Date of Award

Spring 5-3-2019

Author's School

Sam Fox School of Design and Visual Arts

Author's Program

Art

Degree Name

Bachelor of Fine Arts (BFA)

Restricted/Unrestricted

Unrestricted

Abstract

As Hong Kong approaches 2047—the year that China will formally commandeer the government—fear looms over our city. Since 2014—the emergence of the Umbrella Revolution—thousands of protests occur every year, as citizens continue to fight against the policy changes that China has imposed upon the city. Our freedom and our future hangs in a delicate balance; no one know what China will do next as the Communist government is too unpredictable. I left Hong Kong eight years ago but since these riots began, I have felt an urgency to understand the exact nature of Hong Kong’s identity, to tell our story before China potentially changes my city permanently. Fuelled by these doubts about the future of the city, my thesis investigates this question of Hong Kong’s identity through personal stories, historical narratives and current issues. These categories manifest themselves into poetic objects that each tell a small nugget of the story— a beautiful yet haunting sculpture, a fabric lantern that denotes my experiences in school, a book and a rug that represents a gesture of forgiveness, a desk and a map that reimagines a colonial classroom experience and an umbrella, that symbolises hope for change.

Mentor/Primary Advisor

Michael Byron and Lisa Bulawsky

Artist's Statement

Hong Kong was the natural child of the British Empire and Qing Dynasty China. Yet from the island’s departure and return to China, neither parent was fully willing to claim the child as their own and has yet to do so. Growing up in post-colonial Hong Kong, I accepted my generation’s lack of an explicit identity. 2047 was when Communist China would officially assert their power over us again. But the Umbrella Revolution revealed that the threat of the potential erosion of one country, two systems was very real and that it was already happening.
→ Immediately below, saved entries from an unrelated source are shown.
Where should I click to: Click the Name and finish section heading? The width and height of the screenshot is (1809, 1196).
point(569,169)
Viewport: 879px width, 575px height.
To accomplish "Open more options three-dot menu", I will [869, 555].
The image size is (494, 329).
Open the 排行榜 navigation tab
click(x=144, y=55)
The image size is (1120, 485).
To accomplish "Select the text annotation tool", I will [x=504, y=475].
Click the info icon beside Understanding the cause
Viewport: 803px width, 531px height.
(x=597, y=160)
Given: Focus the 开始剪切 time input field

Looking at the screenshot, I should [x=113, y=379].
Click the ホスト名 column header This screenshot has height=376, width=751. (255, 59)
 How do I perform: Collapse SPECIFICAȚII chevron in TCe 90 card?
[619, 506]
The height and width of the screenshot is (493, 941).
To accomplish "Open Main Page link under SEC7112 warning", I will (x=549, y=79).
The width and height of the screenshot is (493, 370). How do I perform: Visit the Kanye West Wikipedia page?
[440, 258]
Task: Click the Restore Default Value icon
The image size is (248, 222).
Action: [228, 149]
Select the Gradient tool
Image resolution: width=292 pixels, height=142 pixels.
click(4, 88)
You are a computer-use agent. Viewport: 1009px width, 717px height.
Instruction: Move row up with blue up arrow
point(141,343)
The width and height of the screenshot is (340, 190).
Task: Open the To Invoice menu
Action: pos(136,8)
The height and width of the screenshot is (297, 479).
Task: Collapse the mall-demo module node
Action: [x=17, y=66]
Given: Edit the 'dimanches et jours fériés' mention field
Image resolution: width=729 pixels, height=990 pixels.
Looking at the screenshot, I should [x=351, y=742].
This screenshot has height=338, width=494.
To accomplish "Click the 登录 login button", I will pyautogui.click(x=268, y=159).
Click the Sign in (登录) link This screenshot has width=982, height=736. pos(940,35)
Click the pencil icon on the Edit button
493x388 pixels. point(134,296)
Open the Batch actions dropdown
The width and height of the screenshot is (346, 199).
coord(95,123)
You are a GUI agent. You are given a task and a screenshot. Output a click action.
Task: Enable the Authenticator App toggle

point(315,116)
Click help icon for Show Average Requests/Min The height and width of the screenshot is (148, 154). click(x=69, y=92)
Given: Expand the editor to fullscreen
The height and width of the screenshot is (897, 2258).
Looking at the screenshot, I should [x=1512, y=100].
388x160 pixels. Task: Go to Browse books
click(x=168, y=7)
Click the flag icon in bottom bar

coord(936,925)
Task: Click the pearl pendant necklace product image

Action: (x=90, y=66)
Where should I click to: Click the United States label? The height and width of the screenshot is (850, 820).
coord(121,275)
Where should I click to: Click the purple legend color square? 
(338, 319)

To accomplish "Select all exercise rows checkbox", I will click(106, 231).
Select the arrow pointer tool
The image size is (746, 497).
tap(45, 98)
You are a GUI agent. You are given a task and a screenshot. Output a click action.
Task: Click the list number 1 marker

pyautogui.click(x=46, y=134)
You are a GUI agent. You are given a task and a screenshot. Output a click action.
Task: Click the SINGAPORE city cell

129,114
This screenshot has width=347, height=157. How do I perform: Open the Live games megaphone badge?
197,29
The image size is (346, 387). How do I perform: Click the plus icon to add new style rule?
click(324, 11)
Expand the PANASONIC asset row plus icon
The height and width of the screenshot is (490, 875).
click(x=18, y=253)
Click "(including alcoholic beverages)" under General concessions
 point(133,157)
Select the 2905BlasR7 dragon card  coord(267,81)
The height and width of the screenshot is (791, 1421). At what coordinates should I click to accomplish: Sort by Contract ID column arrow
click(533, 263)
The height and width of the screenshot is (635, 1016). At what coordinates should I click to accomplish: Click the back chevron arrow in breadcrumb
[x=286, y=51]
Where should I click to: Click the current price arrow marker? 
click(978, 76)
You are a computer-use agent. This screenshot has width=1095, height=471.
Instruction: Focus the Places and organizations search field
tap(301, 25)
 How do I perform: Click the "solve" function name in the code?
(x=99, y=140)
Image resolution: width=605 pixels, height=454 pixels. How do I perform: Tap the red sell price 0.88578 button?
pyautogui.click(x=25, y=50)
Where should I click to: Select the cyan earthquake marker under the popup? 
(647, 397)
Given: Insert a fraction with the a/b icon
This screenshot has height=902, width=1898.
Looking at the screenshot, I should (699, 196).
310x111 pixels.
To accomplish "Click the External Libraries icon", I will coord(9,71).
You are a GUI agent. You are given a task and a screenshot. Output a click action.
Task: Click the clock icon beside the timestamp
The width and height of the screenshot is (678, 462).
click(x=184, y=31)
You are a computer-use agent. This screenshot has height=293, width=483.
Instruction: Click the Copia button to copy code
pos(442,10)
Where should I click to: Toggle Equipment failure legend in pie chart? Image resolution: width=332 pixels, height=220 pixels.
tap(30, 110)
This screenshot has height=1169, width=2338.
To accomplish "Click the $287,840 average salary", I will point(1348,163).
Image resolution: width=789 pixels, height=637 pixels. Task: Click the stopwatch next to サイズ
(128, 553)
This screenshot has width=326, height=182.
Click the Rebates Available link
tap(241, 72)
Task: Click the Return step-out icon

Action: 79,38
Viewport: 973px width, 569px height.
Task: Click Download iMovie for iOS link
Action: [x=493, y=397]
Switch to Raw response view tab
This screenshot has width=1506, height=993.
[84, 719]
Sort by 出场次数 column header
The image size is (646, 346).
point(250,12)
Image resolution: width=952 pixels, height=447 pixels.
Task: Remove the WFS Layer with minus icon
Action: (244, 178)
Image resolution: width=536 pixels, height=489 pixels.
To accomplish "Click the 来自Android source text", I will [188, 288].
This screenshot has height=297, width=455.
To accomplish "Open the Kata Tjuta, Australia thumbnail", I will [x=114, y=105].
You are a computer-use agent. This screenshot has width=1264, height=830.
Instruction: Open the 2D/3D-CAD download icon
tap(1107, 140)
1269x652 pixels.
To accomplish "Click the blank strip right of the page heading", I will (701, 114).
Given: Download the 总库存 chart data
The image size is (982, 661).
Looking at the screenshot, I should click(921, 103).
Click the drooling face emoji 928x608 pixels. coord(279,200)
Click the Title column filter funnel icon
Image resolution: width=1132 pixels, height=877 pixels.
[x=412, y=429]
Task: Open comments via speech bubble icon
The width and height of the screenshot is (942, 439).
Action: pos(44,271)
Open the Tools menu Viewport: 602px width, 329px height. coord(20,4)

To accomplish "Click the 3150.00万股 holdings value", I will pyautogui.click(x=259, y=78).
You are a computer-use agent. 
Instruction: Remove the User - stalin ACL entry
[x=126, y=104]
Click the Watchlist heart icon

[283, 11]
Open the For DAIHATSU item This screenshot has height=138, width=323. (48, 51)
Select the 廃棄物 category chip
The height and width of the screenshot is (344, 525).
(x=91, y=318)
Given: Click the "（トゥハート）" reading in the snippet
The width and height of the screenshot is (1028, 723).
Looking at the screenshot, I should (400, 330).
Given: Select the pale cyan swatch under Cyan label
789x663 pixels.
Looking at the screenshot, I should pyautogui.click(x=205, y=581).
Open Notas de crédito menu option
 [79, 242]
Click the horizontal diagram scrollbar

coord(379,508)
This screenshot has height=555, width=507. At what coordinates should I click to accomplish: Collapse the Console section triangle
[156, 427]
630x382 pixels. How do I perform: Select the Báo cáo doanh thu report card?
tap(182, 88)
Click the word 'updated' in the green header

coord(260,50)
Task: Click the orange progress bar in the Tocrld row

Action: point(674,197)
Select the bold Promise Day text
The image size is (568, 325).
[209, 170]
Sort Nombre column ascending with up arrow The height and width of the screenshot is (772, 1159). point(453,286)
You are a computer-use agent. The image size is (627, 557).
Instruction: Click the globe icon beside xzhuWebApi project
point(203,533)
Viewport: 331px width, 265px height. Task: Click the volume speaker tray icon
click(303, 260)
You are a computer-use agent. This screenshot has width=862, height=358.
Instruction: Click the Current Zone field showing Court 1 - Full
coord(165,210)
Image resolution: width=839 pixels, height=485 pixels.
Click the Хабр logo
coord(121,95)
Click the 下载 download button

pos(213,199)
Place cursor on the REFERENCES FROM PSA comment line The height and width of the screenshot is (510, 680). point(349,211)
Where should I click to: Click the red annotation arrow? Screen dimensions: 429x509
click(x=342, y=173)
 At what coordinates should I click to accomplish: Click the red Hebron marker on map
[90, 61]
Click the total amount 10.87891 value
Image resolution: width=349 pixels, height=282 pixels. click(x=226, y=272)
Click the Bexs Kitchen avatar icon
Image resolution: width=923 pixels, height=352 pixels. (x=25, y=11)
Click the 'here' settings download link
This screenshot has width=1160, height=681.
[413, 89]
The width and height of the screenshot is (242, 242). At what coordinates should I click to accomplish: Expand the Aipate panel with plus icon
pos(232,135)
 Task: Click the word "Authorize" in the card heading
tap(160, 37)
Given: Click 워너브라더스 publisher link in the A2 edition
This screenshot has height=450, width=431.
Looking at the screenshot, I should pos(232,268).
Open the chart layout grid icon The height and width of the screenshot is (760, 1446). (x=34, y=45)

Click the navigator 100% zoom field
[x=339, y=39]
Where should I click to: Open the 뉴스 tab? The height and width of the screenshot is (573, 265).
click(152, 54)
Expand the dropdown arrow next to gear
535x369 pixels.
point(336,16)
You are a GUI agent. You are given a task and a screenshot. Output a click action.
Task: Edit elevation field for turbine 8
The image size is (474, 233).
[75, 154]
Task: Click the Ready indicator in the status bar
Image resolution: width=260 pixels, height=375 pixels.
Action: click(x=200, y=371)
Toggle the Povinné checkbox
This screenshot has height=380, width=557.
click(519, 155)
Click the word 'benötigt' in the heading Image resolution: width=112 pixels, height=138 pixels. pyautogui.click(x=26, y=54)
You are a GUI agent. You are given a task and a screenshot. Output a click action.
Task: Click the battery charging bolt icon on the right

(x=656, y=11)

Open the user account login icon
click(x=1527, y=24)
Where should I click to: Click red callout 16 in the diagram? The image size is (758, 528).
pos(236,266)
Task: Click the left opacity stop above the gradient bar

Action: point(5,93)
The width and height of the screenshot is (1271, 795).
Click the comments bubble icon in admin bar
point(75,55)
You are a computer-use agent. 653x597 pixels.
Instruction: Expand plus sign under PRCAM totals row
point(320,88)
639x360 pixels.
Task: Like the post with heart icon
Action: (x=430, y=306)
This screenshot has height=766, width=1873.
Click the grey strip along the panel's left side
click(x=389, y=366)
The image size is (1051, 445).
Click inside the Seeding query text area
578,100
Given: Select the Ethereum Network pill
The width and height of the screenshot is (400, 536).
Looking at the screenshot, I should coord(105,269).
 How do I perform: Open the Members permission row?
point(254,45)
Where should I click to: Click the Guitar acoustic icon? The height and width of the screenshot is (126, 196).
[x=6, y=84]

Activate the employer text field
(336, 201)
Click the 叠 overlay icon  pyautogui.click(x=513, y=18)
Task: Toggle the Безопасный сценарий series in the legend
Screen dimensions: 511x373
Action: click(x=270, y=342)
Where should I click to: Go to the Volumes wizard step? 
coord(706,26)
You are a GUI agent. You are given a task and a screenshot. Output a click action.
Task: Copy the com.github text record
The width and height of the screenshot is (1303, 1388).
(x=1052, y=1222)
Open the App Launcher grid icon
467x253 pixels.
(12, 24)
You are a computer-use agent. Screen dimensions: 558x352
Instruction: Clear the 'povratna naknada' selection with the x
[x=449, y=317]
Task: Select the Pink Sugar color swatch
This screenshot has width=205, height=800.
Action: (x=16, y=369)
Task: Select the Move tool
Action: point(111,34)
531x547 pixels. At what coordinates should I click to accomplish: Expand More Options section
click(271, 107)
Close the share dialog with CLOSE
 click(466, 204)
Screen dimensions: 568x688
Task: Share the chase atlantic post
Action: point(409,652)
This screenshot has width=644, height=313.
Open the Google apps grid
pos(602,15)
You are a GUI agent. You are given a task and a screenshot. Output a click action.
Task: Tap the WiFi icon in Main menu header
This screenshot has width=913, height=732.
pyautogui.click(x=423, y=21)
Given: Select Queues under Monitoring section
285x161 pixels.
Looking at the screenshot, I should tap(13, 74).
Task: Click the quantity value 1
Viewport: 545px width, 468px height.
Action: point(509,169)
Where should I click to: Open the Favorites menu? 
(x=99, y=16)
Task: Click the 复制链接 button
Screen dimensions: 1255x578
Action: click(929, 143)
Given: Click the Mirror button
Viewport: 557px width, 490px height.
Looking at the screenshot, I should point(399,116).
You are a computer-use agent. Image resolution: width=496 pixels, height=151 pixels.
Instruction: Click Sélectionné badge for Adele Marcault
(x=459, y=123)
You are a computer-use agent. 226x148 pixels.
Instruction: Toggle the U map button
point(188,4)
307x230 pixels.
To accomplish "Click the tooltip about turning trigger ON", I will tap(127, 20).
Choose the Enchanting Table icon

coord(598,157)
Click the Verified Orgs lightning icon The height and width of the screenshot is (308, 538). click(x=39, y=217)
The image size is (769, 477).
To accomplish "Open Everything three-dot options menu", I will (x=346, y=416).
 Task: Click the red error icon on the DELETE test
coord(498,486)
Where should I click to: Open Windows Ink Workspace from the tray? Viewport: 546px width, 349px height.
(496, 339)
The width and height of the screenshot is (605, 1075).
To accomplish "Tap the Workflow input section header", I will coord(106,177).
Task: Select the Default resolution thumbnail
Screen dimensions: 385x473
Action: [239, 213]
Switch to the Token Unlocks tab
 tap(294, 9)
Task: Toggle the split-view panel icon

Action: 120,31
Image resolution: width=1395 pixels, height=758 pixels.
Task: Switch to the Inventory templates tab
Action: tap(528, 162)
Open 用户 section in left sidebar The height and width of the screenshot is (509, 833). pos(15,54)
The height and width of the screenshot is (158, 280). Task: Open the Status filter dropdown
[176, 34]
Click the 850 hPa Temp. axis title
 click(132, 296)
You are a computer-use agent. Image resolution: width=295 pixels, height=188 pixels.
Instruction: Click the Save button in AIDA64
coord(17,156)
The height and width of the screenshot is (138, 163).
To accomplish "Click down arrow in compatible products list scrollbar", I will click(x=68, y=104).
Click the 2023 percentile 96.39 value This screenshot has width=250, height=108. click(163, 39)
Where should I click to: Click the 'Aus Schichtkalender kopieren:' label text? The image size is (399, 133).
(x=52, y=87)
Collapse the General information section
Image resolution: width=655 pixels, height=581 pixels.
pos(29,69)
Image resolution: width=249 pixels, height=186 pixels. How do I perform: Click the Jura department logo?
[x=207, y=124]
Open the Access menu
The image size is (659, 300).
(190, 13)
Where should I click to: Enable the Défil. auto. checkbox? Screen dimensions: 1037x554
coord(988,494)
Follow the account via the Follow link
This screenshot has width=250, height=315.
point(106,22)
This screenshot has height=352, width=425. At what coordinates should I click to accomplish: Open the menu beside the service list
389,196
My practice entails that I actively seek my city’s past and present so that I will not be afraid for my future. I use a limited colour palette of pink, purple, iridescent colours, hyacinth, scarlet, yellows and indigos, to symbolise the most personal to the most universal. My home, a place that I once equated with the sense of comfort is now reduced to a foreign world tucked behind golden doors, cold to the touch. And behind those doors, in a dark corner, lived all the quiet words spoken while the loud thoughts permeated the space, where the air was thick and dripping with judgement. I use hyacinth, the colour of my former school uniform, a qi pao, to question the idea of what is proper. I remember my name labelled on a white corner in the convent, the stinging blows of metal against flesh, and the memory of resigning and accepting that this was what school was meant to be. I found that the essence of colonialism has been embedded into the very bones of my city. So I reclaim the carving of landscape or topography from wood and paper and print maps embellishing them with the same couture tradition of old Chinese masters. In a similar way I use shibori – a traditional Japanese technique of using indigo to dye fabric – to create a neutral space where one day our people may learn to forgive and forget the horrors of the Japanese invasion.

Today, Hong Kong is a divided city which is why one country two systems is fitting in every way. My grandparents’ generation lived with the humiliation of being given as a trophy to the British, so there is nothing they hate more. My parents’ generation grew up when Victorian Britain still ruled and now feel as if the parent had abandoned the child. My generation grew up with the remnants of our colonial past and looming fear of Communist China. Today, the majority of the government is pro-Beijing and all candidates are pre-approved by the capital. But the Umbrella Revolution woke up a mentality that we could be our own heroes. So I use yellow to symbolise this hope and this growing change that together, it was worth fighting for.